# START OF SUPPLIED PASSAGE
# Bolt Eating through Storage in OTA confog



## JTHOJNICKI (Nov 30, 2015)

I installed a 3TB Bolt on my OTA antenna and a 3TB Roamio Pro on a Comcast Cablecard back in January. Recordings are pretty equally distributed between the two, but the Bolt HDD is almost 2x as full (72% vs 32%). I understand that some of this may be related to the broadcast compression & encoding. (You'd think something as new as the Bolt could do on-the-fly H.264 or H.265 encoding - My Hauppauge Colossus card can.)

Does this make sense? If so, could I save storage space by recording the local OTA broadcast channels from Comcast? (I didn't think Comcast was compressing locals to H.264.)

I really wish TiVo would introduce a 6-tuner OTA capable Bolt with a 6TB HDD before my free year of TiVo service ends. I'd jump at it in a heartbeat.


----------



## justen_m (Jan 15, 2004)

JTHOJNICKI said:


> Does this make sense? If so, could I save storage space by recording the local OTA broadcast channels from Comcast? (I didn't think Comcast was compressing locals to H.264.)


Definitely a possibility, even if your cable company is sending you mpeg-2. e.g.
My local CW is about 13Mbps OTA. The same HD channel from CableOne is also mpeg-2, but about 6Mbps. Both are 720p. This is one of the few channels where the difference is this noticeable, but most of the broadcast channels come across with a little less bandwidth via cable. All mpeg-2 for me.

[edit] Try recording the same show on each device, and compare the sizes. Some cable channels may be compressed more compared to OTA than others.


----------



## BigJimOutlaw (Mar 21, 2004)

It's pretty common of cable to compress the local channels. They don't normally convert them to mpeg4, but they still reduce the bitrate of the channels to make room for more channels.
# END OF SUPPLIED PASSAGE
# START OF RECORDED INFORMATION
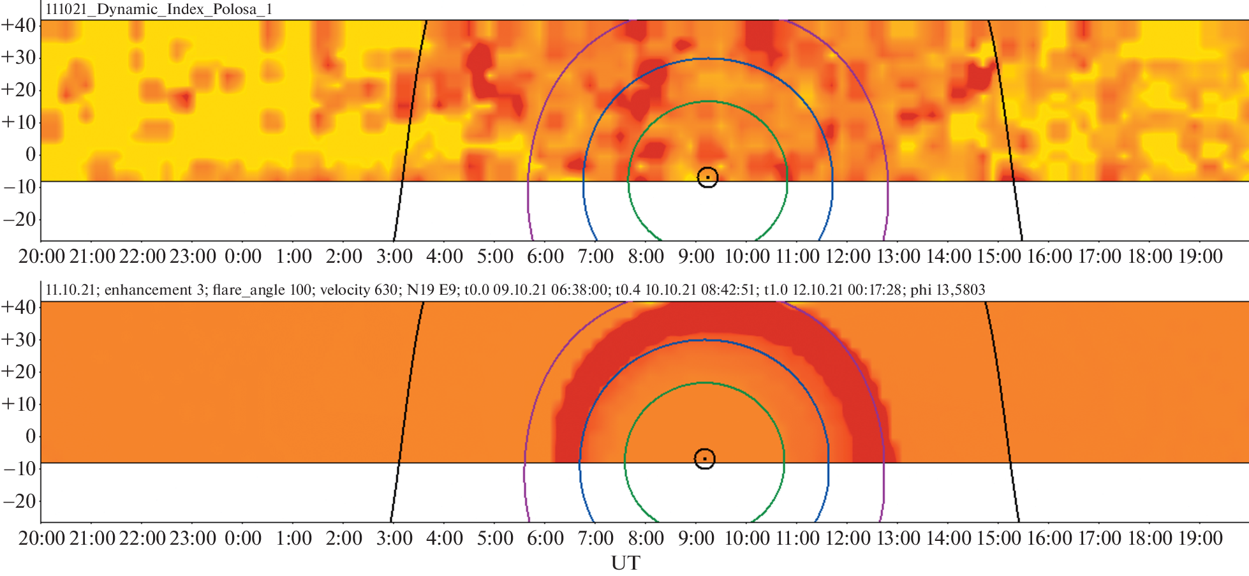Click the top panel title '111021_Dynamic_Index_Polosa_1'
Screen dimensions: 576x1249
[x=159, y=10]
# END OF RECORDED INFORMATION
| WHAT YOU WILL DO |
• a. From the TiVo storage thread, reproduce the passage starting with "Definitely a possibility, even" and going on through "(Mar 21, 2004)".
• b. In the TiVo storage thread, how full is the Bolt's hard drive compared with the Roamio Pro's?
• c. Give the username of every person who posts in the TiVo storage thread.
Rely only on the thread itself for everything here.

| SOLUTIONS TO THE EXERCISE |
• a.
Definitely a possibility, even if your cable company is sending you mpeg-2. e.g.
My local CW is about 13Mbps OTA. The same HD channel from CableOne is also mpeg-2, but about 6Mbps. Both are 720p. This is one of the few channels where the difference is this noticeable, but most of the broadcast channels come across with a little less bandwidth via cable. All mpeg-2 for me.

[edit] Try recording the same show on each device, and compare the sizes. Some cable channels may be compressed more compared to OTA than others.


----------



## BigJimOutlaw (Mar 21, 2004)

• b. The Bolt's drive is 72% full, while the Roamio Pro's is 32% full.

• c.
JTHOJNICKI
justen_m
BigJimOutlaw